Reachability Analysis for Lexicase Selection via Community Assembly Graphs
Emily Dolson, Alexander Lalejini
TL;DR
Lexicase selection presents population-dependent dynamics that are not captured by static fitness landscapes. This work introduces ecology-inspired community assembly graphs, where nodes denote stable phenotypic communities and edges model invasions by mutationally adjacent phenotypes, and stability is evaluated over a generation horizon using $P_{lex}$ and $P_{survival}$; reachability is then analyzed via graph traversal, with a hitting-probability based, truncated exploration and a PageRank-inspired reduction to handle cycles. Proof-of-concept experiments on NK landscapes with $N=3$, $K=2$ and on SignalGP-based genetic programming problems show that the graphs predict end states and reveal when optimal solutions may be unreachable under lexicase selection, depending on mutation rate and landscape structure. The approach provides a principled, graph-based toolkit to analyze ecological dynamics in evolutionary algorithms and to compare how subtle changes to selection schemes affect the set of reachable optima. This framework broadens reachability analysis beyond traditional fitness landscapes and offers a pathway to quantify and compare evolutionary dynamics across problems and representations.
Abstract
Fitness landscapes have historically been a powerful tool for analyzing the search space explored by evolutionary algorithms. In particular, they facilitate understanding how easily reachable an optimal solution is from a given starting point. However, simple fitness landscapes are inappropriate for analyzing the search space seen by selection schemes like lexicase selection in which the outcome of selection depends heavily on the current contents of the population (i.e. selection schemes with complex ecological dynamics). Here, we propose borrowing a tool from ecology to solve this problem: community assembly graphs.
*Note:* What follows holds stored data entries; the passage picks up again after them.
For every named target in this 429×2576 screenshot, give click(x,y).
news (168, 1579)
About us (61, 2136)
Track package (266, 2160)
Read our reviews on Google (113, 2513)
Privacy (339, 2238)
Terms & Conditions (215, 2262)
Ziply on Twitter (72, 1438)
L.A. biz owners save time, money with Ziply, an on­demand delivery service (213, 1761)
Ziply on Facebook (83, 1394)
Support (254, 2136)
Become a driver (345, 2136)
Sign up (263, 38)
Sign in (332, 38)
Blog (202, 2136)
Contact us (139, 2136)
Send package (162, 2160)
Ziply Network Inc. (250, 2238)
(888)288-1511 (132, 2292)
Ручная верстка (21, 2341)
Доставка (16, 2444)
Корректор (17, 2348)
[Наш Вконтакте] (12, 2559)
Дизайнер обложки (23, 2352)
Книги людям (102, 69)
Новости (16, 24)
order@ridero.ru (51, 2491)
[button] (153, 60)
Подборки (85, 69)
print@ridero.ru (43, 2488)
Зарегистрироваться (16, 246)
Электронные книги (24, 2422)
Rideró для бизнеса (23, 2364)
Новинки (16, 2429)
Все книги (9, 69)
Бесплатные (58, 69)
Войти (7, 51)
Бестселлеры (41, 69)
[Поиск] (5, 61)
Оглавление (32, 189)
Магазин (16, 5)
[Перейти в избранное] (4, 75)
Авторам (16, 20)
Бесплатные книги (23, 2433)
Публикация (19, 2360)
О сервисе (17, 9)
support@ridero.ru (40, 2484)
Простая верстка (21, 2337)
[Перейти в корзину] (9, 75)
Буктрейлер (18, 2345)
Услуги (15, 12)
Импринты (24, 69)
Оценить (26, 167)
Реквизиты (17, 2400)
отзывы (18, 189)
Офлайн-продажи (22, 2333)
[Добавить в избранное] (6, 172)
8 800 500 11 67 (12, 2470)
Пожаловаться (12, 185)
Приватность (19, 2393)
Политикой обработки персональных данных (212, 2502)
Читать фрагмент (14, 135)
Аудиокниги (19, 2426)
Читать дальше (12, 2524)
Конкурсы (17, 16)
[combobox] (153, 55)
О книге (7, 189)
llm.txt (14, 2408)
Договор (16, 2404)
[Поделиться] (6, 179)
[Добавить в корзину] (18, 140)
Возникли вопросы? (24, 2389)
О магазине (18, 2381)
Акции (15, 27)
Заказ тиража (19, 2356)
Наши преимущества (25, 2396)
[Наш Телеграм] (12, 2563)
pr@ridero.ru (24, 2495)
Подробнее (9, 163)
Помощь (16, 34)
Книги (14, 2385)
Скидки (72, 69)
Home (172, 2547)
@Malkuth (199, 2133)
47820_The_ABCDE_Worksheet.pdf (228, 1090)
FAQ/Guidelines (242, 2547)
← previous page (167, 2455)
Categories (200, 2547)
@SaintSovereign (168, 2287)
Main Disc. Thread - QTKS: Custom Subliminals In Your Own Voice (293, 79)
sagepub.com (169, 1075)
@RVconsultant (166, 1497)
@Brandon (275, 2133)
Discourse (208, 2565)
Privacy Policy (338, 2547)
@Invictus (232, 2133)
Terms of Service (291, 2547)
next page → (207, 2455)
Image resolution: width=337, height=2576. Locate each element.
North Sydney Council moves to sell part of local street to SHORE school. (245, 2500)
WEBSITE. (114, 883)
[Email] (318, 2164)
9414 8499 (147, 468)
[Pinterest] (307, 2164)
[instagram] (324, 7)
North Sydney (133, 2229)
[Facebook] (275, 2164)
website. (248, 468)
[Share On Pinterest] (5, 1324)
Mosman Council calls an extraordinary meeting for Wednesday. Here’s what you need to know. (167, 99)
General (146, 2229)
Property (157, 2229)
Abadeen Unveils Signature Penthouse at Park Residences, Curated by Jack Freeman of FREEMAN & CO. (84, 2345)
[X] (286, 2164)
We demonstrate a simple proof-of-concept for this approach on an NK Landscape where we have perfect information. We then demonstrate that this approach can be successfully applied to a complex genetic programming problem. While further research is necessary to understand how to best use this tool, we believe it will be a valuable addition to our toolkit and facilitate analyses that were previously impossible.